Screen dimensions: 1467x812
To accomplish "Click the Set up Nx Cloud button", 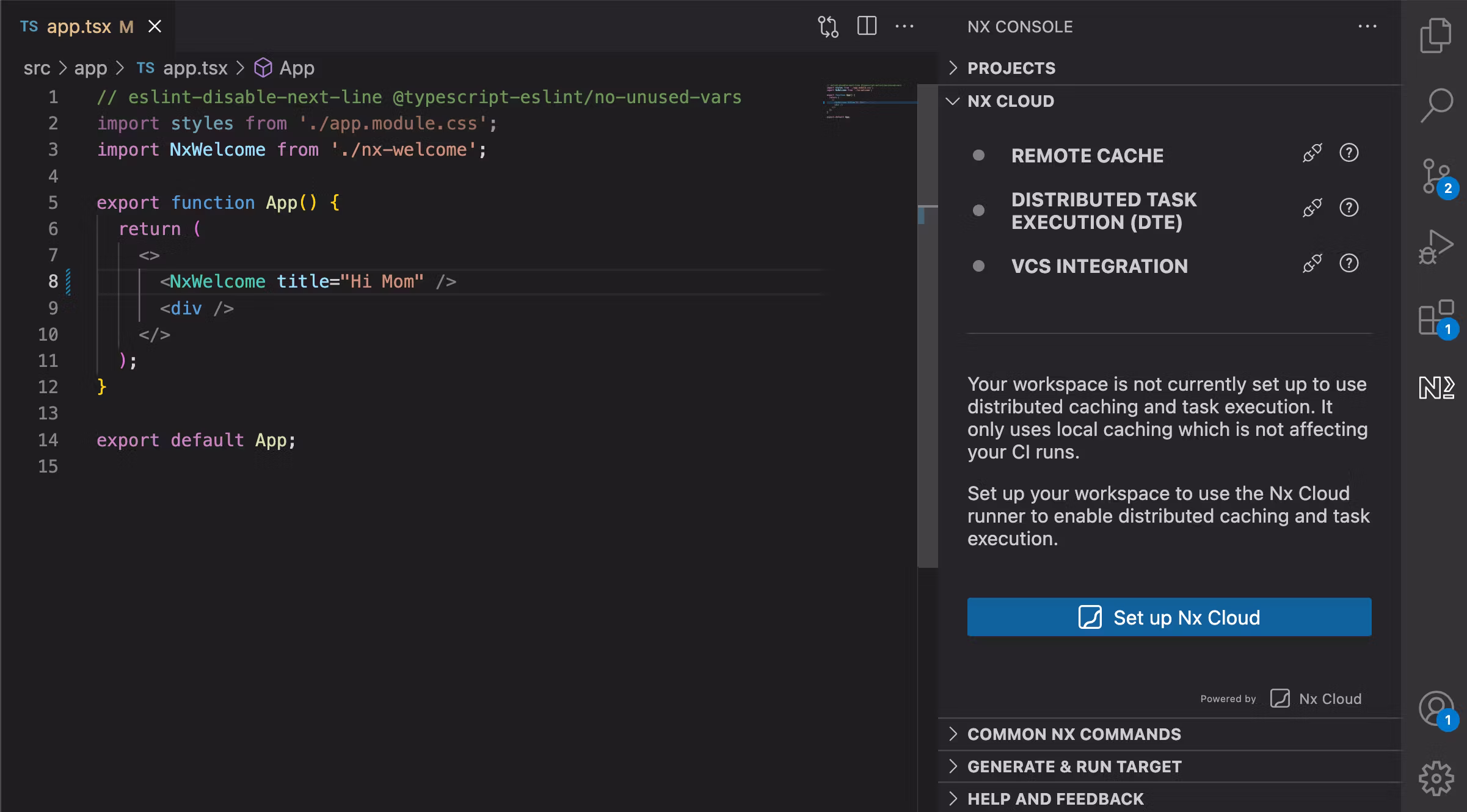I will pos(1169,617).
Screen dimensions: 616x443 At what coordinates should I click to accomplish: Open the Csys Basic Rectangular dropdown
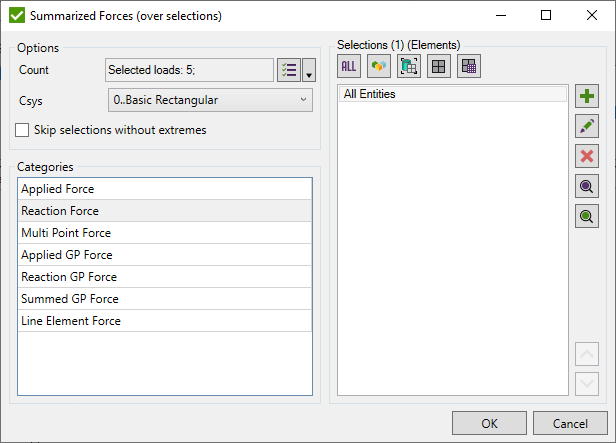click(209, 100)
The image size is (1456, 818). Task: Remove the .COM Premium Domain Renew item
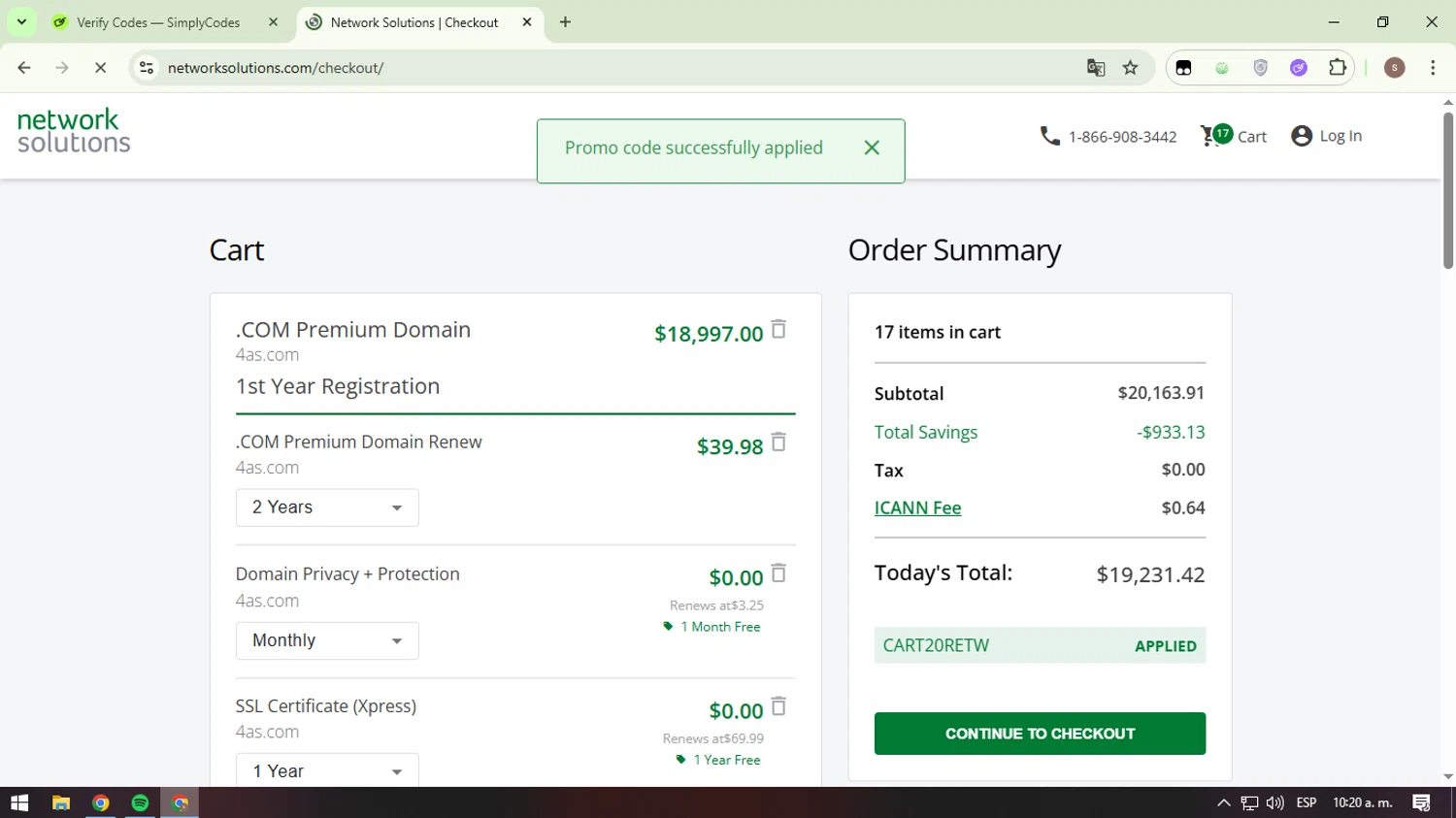point(778,443)
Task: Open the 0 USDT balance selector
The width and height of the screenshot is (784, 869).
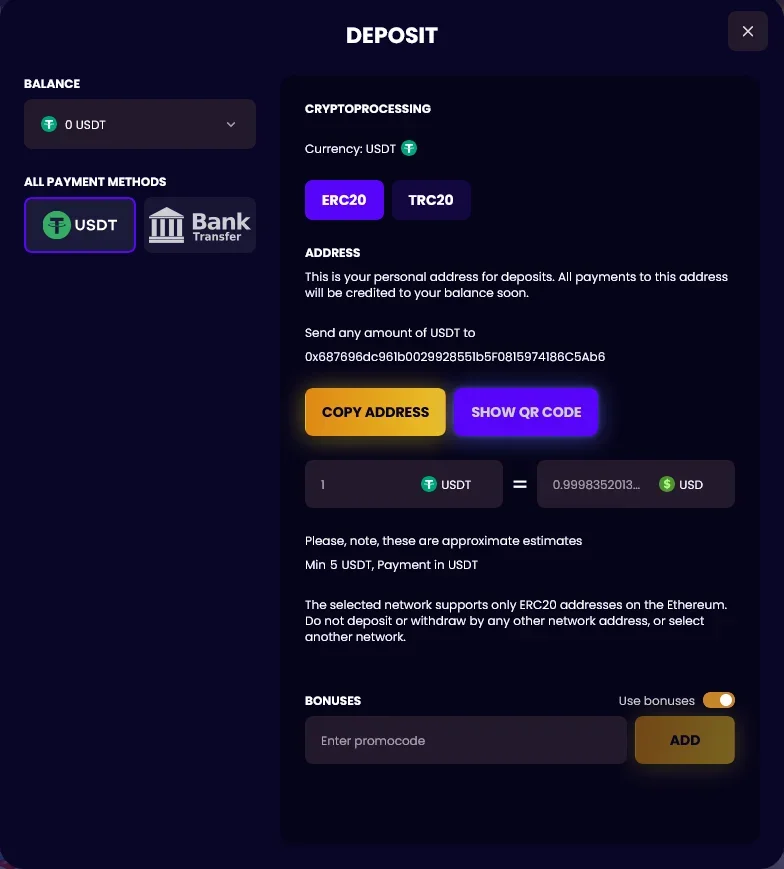Action: click(140, 125)
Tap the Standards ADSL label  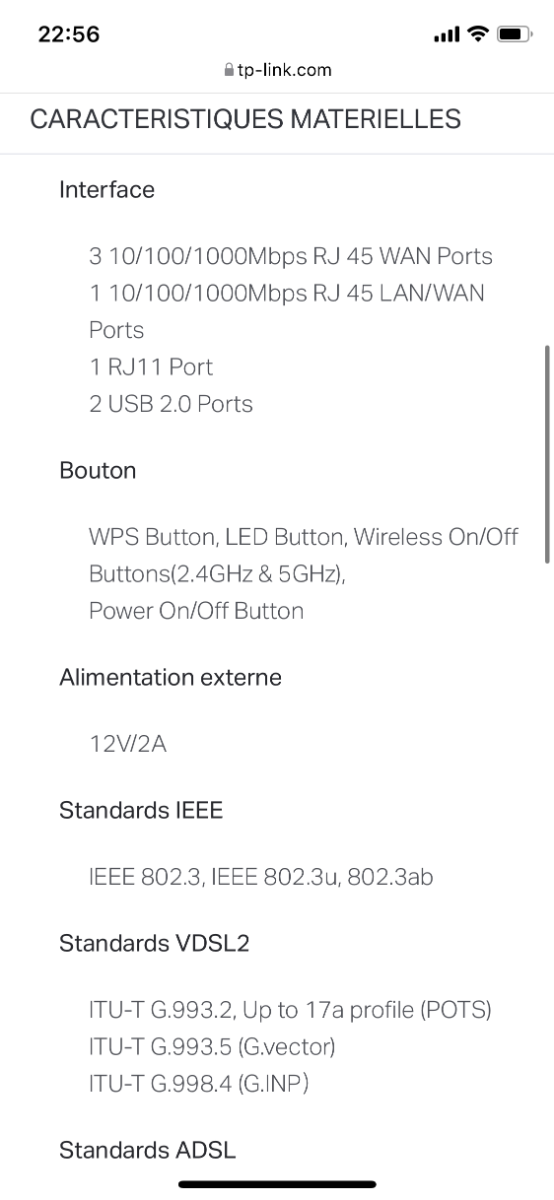click(148, 1150)

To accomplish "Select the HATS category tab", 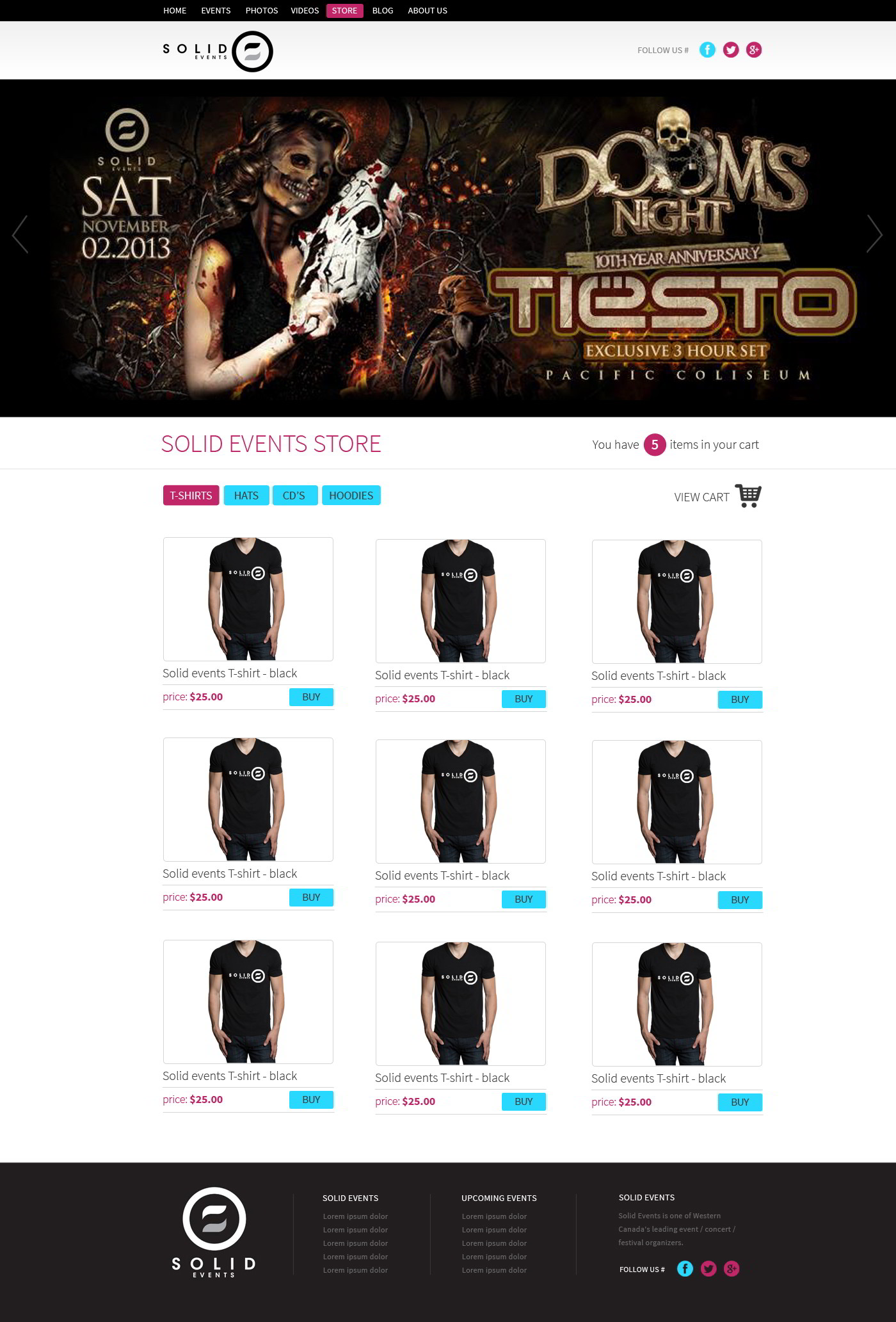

********

Copy out each line of the entries above that contains the string "Task". Case counts.

* **Solved exercise**:
The image size is (1456, 818). Task: Remove the .COM Premium Domain Renew item
Task: Open the 0 USDT balance selector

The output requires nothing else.